Bulgarien, heute Mitglied der NATO und der EU, war während des Kalten Krieges Teil des kommunistischen Blocks und produzierte jahrzehntelang Munition und Waffen nach sowjetischen Standards, die auch von der ukrainischen Armee verwendet werden.
Nach Angaben der Regierung entfallen fast 4 % des bulgarischen BIP auf die Rüstungsindustrie, die seit dem Beginn des russischen Krieges in der Ukraine im Jahr 2022 floriert.
Das Land hat große Mengen Waffen an die Ukraine geliefert, und Gjurow begrüßte das neue Abkommen als "Ergebnis einer langen Vorbereitung".
"Dies ist keine bloße Formalität, sondern ein gemeinsames Engagement für unsere euro-atlantische Sicherheit", sagte er auf der Pressekonferenz an der Seite Selenskyjs.
Die beiden erklärten außerdem, dass sie gemeinsam an der Schaffung eines Gaskorridors, des so genannten vertikalen Gaskorridors, arbeiten, der Griechenland mit mehreren Ländern in Südosteuropa verbinden soll.
Abkommen mit dem Golf
Das Abkommen mit Bulgarien folgt auf eine Reihe ähnlicher Vereinbarungen, die Selenskyj mit Partnern am Golf getroffen hat.
Die Ukraine habe sich bereit erklärt, den Golfstaaten ihr komplettes Luftverteidigungssystem - einschließlich Seedrohnen, elektronischer Kriegsführung und Abfangtechnik - zur Abwehr iranischer Drohnen zur Verfügung zu stellen, sagte Selenskyj am Montag nach einer Reise durch Saudi-Arabien, die Vereinigten Arabischen Emirate, Katar und Jordanien.
"Es geht nicht nur um Abfangjäger, sondern auch um Verteidigungslinien, Software, elektronische Kriegsführungssysteme und so weiter. Mit anderen Worten, wir verfolgen hier einen systemischen Ansatz", erläuterte der ukrainische Präsident.
In einem WhatsApp-Chat mit Journalisten bestätigte er außerdem, dass die ukrainischen Marinedrohnen Teil der mit Saudi-Arabien, den Vereinigten Arabischen Emiraten und Katar geschlossenen Verträge seien.

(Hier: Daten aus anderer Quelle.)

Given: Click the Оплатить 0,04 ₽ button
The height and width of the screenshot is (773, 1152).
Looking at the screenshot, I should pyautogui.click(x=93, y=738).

Die ukrainische Seedrohnenflotte wurde in den vergangenen Jahren ausgebaut. Die ukrainischen Seedrohnen haben sich als effektiv erwiesen, indem sie den russischen Militärstandorten und Schiffen im Schwarzen Meer schwere Verluste zugefügt haben, wie etwa die Magura-V5-Drohnen, die gegen die russische Flotte eingesetzt wurden.
Selenskyj bekräftigte auch, dass die Ukraine bereit sei, ihr Fachwissen über die Freigabe von Seehandelsrouten mit den Marinedrohnen zu teilen.

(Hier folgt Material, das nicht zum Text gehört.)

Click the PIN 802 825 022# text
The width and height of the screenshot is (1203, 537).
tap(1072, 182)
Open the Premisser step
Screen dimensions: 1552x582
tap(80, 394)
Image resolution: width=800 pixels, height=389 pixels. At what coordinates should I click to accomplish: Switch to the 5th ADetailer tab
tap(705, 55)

Was erhält die Ukraine im Gegenzug?
Für die Ukraine sind die Geschäfte mit den Golfstaaten eine Gelegenheit, ihre Waffenexporte auf globaler Ebene zu öffnen.
Selenskyj kündigte bereits im September an, dass sein Land bereit sei, diesen lang erwarteten Schritt zu tun, der die eigene Verteidigungsindustrie umgestalten und den Partnern des Landes Zugang zu den seltensten Waffentypen ermöglichen würde - denjenigen, die auf dem Schlachtfeld getestet wurden.
Aus diesem Grund sei es wichtig, dass die Verträge für 10 Jahre unterzeichnet wurden, betonte er.
"Es geht um Exporte und um die Öffnung der Exporte. Aber es geht um die richtige Art der Öffnung, bei der wir verstehen, dass wir unsere Erfahrung nicht umsonst verkaufen."
Die oberste Priorität der Ukraine ist die Luftverteidigung gegen russische ballistische Raketen. Laut Selenskyj leidet sein Land unter dem Mangel an PAC-3-Raketen für Patriot-Luftabwehrsysteme. Da monatlich nur etwa 60 dieser Raketen hergestellt werden, gehen viele davon in den Nahen Osten.
"Alle antiballistischen Pakete - wir können sehen, wie die Partner so viele wie möglich dorthin schicken, wo die Lage derzeit am schwierigsten ist, vor allem in den Nahen Osten".
Er bestätigte, dass das Thema während seines Besuchs in der Golfregion zur Sprache gekommen sei, lehnte es jedoch ab, weitere Einzelheiten zu nennen.
"Natürlich wurde dieses Thema in den Ländern des Nahen Ostens angesprochen. Ich werde nicht ins Detail gehen. Wir werden uns weiterhin dafür einsetzen, dass die Ukraine in diesem Bereich beliefert wird."